鏡の前を離れれば自分の目には見えなくなるが、それでこの破廉恥な姿が消えてなくなるわけではない。
この姿で人前に出るのだと考えるだけで、恥ずかしくて身悶えをしてしまいそうだった。
「お姉さま? 今は皆、これくらい普通でございますよ?」
「そうです。部屋着のようなお姿で人前にお出になる方が、よほど奇異に見られます」
そうなのか……。
故郷のアークレギスにいた女性たちはもっと慎ましい格好をしていたが、あれは家事や農作業を行うための機能性を重視した衣服だったのだなと思い返す。
辺境の小さな村から一歩も出ずに育った俺にとっては、王宮に住まう者の暮らしぶりや、儀礼などは全く縁のないものだった。
若い女性の衣服についてもそうだ。
当たり前のように供されるジョセフィーヌの衣服はどれも縫い目の細やかな、手の込んだ縫製であり、その高価な衣装に袖を通すことも恐れ多い。
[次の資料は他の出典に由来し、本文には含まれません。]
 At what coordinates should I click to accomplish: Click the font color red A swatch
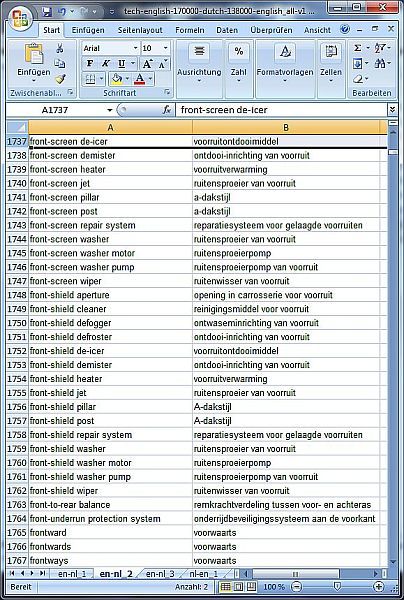point(140,79)
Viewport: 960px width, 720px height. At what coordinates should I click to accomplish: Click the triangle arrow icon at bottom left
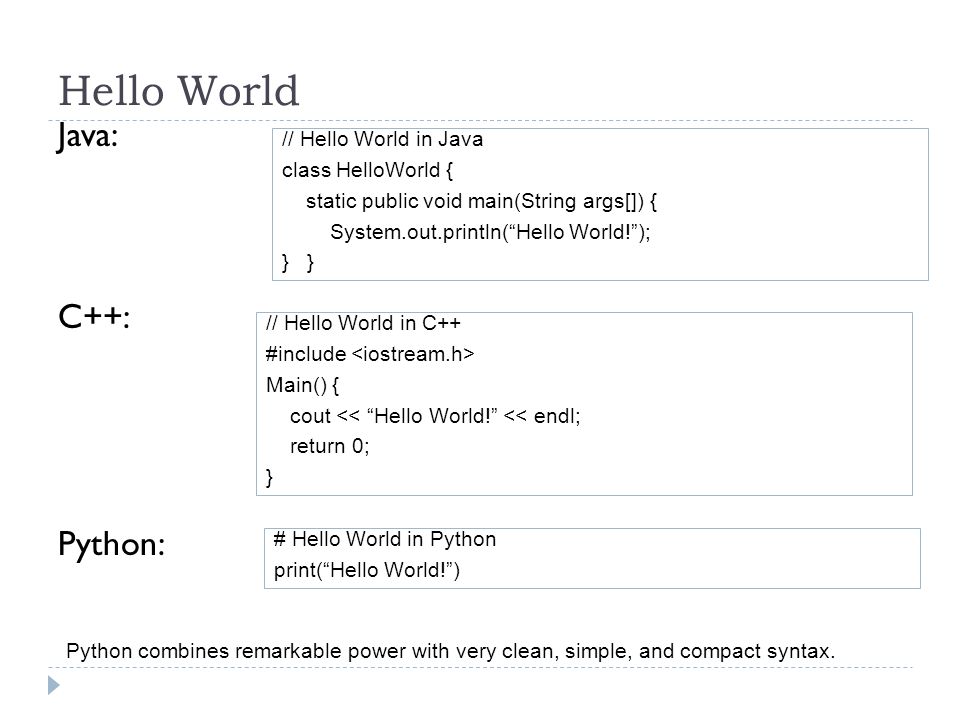point(54,685)
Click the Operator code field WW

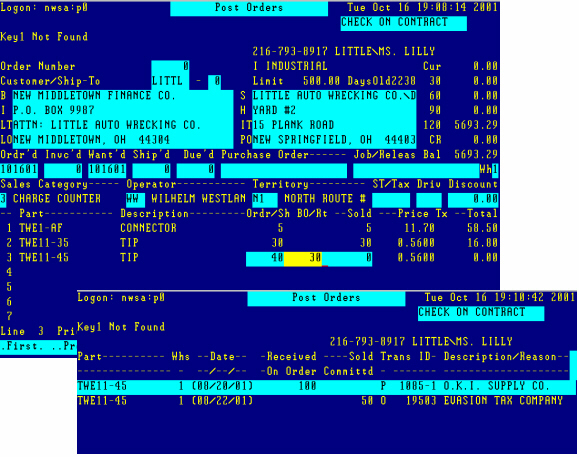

だがそのこと以上に、そのデザインが、田舎者の俺の感覚からすると実に無防備で、男の劣情を無用にかきたてるのではと危惧されるのだった。
「さあ、早速練習いたしましょう?」
言うが早いかエミリーはその場にサッと跪き、俺の手をとって、その甲にくちづけをした。
「えっ! エミリーさん!? な、何を?」
俺は慌ててエミリーの手を振り解き、エミリーの唇の感触の残った手を胸元に引っ込めた。
「まあ。ですから練習ですよ、お姉さま。挨拶をする際は目上の者から手を差し出すのですよ? それもお忘れですか?」
お忘れも何も、俺としては全てが初めて知ることなのだ。
それに今のは差し出すというより、無理矢理奪われた感じだったが?
「エミリー様。私がいることをお忘れなく。あまりお戯れが過ぎるようですと、ブリジット様にご報告させていただきますよ?」
アンナがそう言ってくれたおかげで、今のエミリーの行いが節度を越えたものであったと推量できた。
王都での風習や、女性同士の親交の深め方について疎い俺は、エミリーからのスキンシップに対しどこまで拒否して良いものか計りかねる。
本当にこのまま、ボロを出さずにジョセフィーヌ姫を演じられるだろうか……。
一抹の、いや、すこぶる大きな不安を抱えつつも、俺は今日もエミリーやアンナを相手に、王侯貴族の女性らしい振る舞いを身に着けるべく、全力で修行に励むのだった。
剣の修練とは全く勝手が違うが、これが今の俺の、大義を為すための道筋だと信じて。